▶ [Excerto do documento]:
══════
A MORTE, O INSÓLITO E A PROSTITUIÇÃO
Um
acontecimento recente em Portugal teve um forte impacto nas redes sociais –
difundido a uma velocidade vertiginosa, como se se tratasse de um vírus –, e
prometeu criar uma enorme agitação, atingindo, de forma acutilante, elementos
do governo, tanto do atual como do anterior.
Esse
acontecimento, que tem tanto de insólito, como de leviandade, como revela falta
de caráter ou até onde vai a prostituição… levou-me, em surdina, a tentar
descobrir o que me levou – a mim – há uns anos atrás, a entrar: em
antiquíssimos sepulcros, com inúmeras tumbas e um sem fim de lápides de pedra,
no Monte das Oliveiras, em Jerusalém (Israel); no antigo cemitério judeu, em
Praga (República Checa); nos mausoléus da mesquita e do cemitério muçulmano de
Konya (Turquia). Será que na altura, tinha ou sentia algum prazer mórbido
nessas visitas? Faz sentido que estes locais sejam transformados em locais
turísticos, com cobrança de entradas?
══════
▶ [Dados fornecidos]:
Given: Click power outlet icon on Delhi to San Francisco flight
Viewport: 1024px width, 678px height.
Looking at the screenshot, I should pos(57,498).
══════
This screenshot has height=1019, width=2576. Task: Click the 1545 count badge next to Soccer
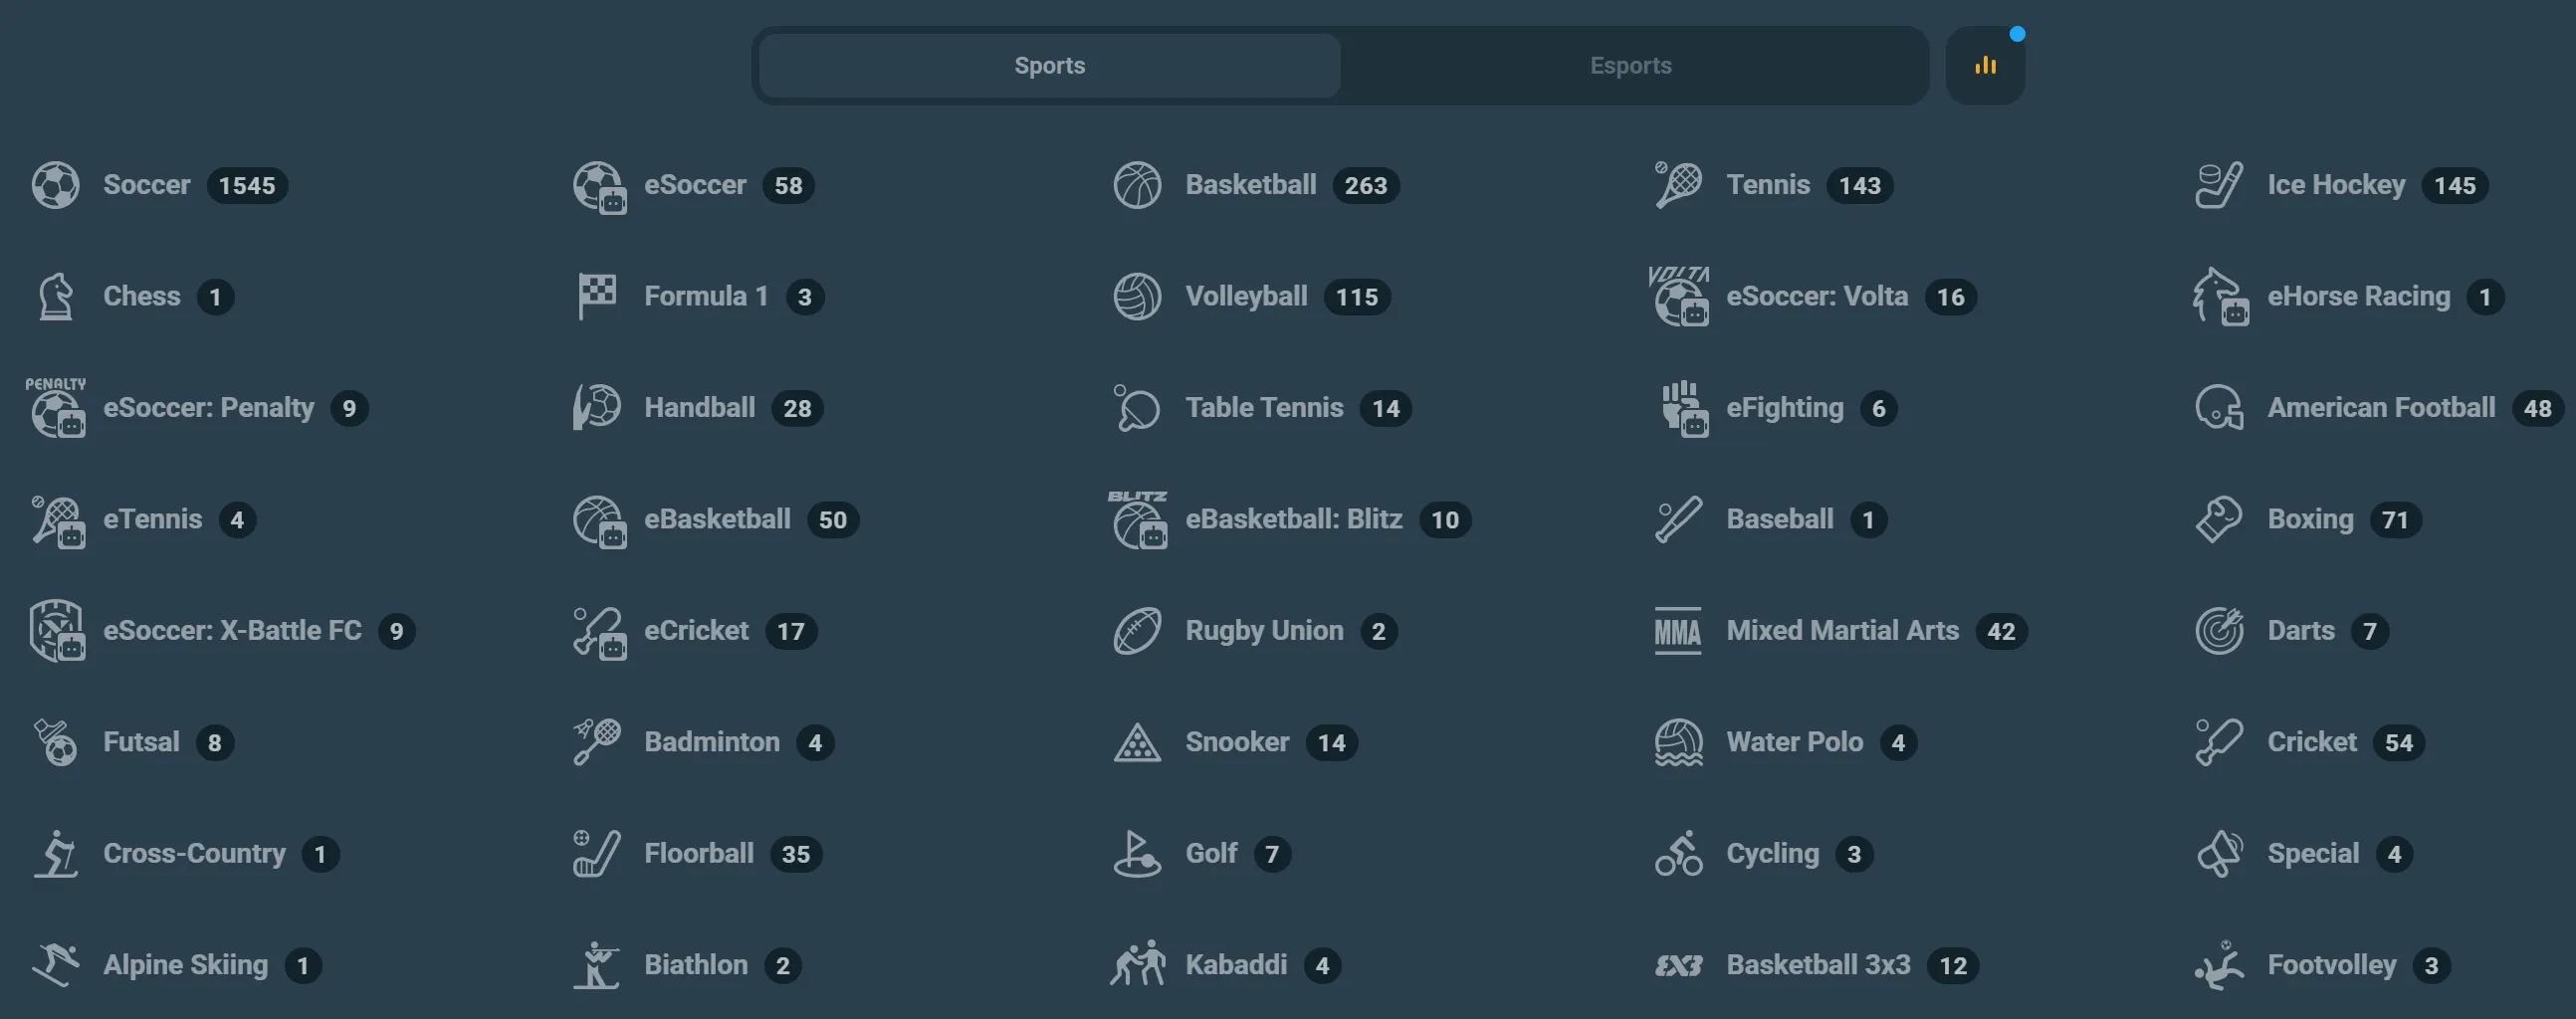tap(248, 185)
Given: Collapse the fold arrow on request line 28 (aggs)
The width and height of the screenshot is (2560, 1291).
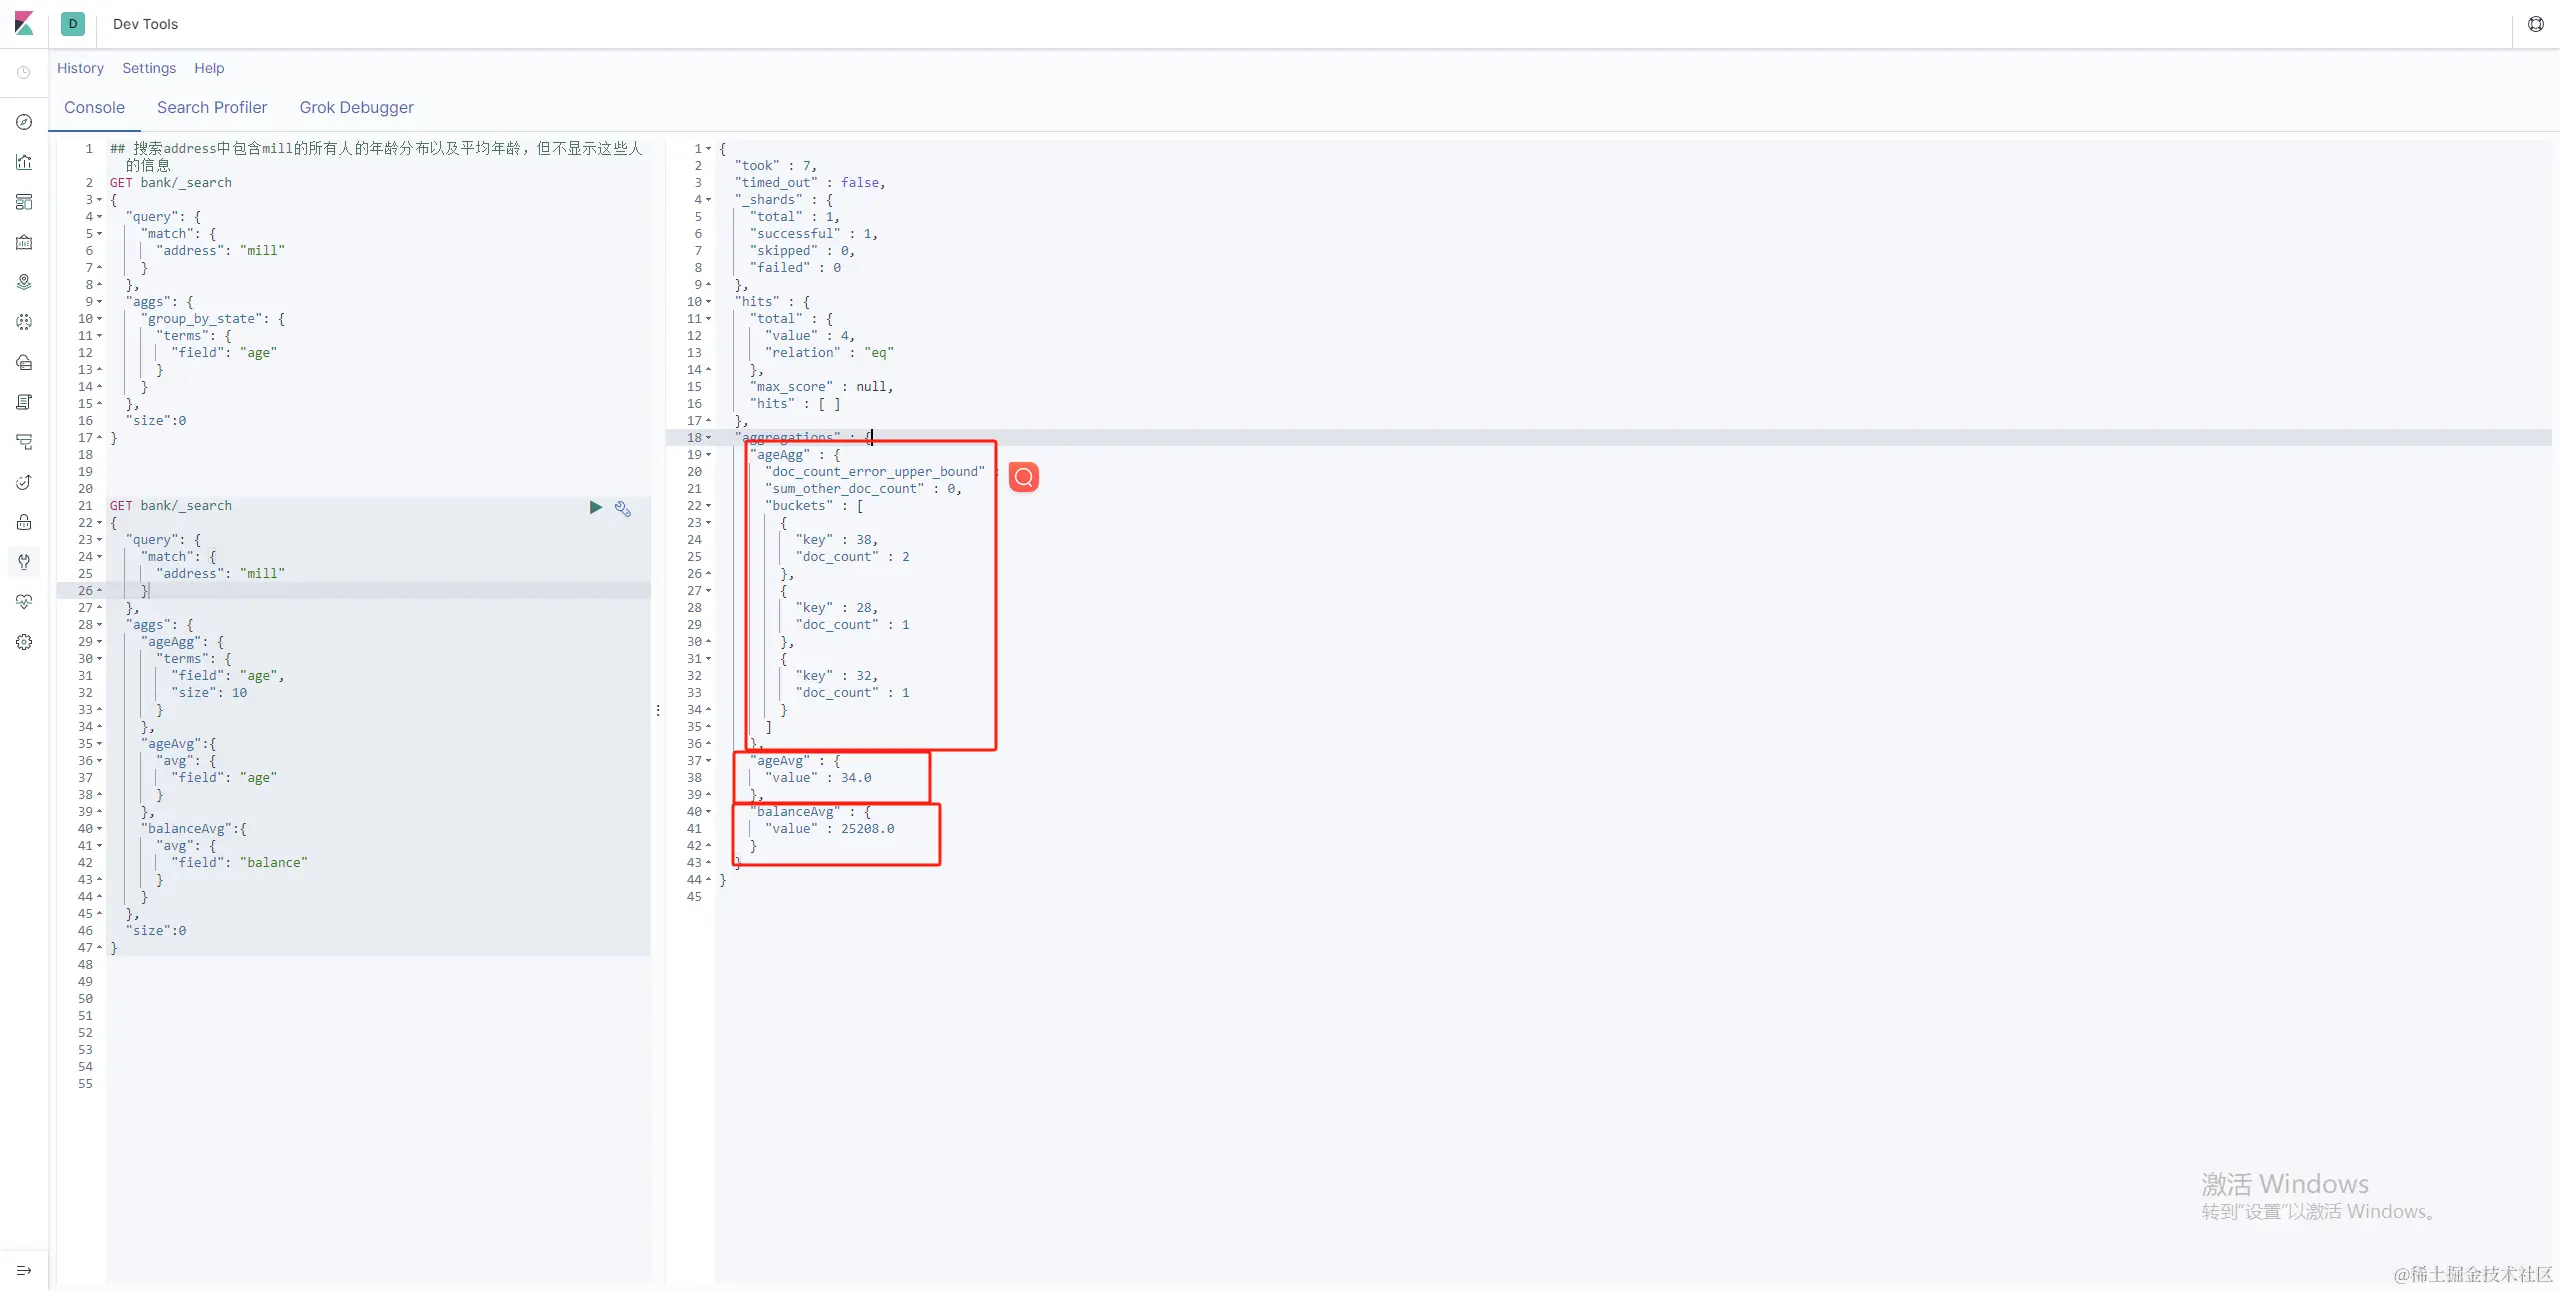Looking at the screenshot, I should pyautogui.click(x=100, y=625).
══════
▶ [Tarefas e exercícios]:
(A) No excerto do documento, em que cidade se situa o antigo cemitério judeu mencionado?
(B) Enumere todos os países referidos no excerto do documento.
(C) Prossiga o texto sobre a morte, o insólito e a prostituição a partir do ponto em que termina.

▶ [Conjunto de respostas]:
(A) Em Praga, na República Checa.

(B) Portugal, Israel, República Checa e Turquia.

(C)
Sobre
a visita àquele estranho local, situado na encosta a leste da cidade velha de
Jerusalém, e da “loucura” dos que agora pagam milhões por um pequeno espaço
para serem ali enterrados, retenho uma excelente memória. É um dos cemitérios
mais antigos do mundo, com necrópoles e tumbas escavadas em rocha, estimado em cerca
de 3.000 anos, contendo mais de 150.000 sepulturas numa vasta área. É espantoso
como o Livro de Zacarias, considerado “profeta”, leva a que os judeus queiram
ali ser enterrados, no “palco dos acontecimentos finais” e, assim, poderem “ser
os primeiros a serem ressuscitados”. O próprio Zacarias terá pedido para ser
ali enterrado, admitindo-se que possam lá estar também muitos “notáveis”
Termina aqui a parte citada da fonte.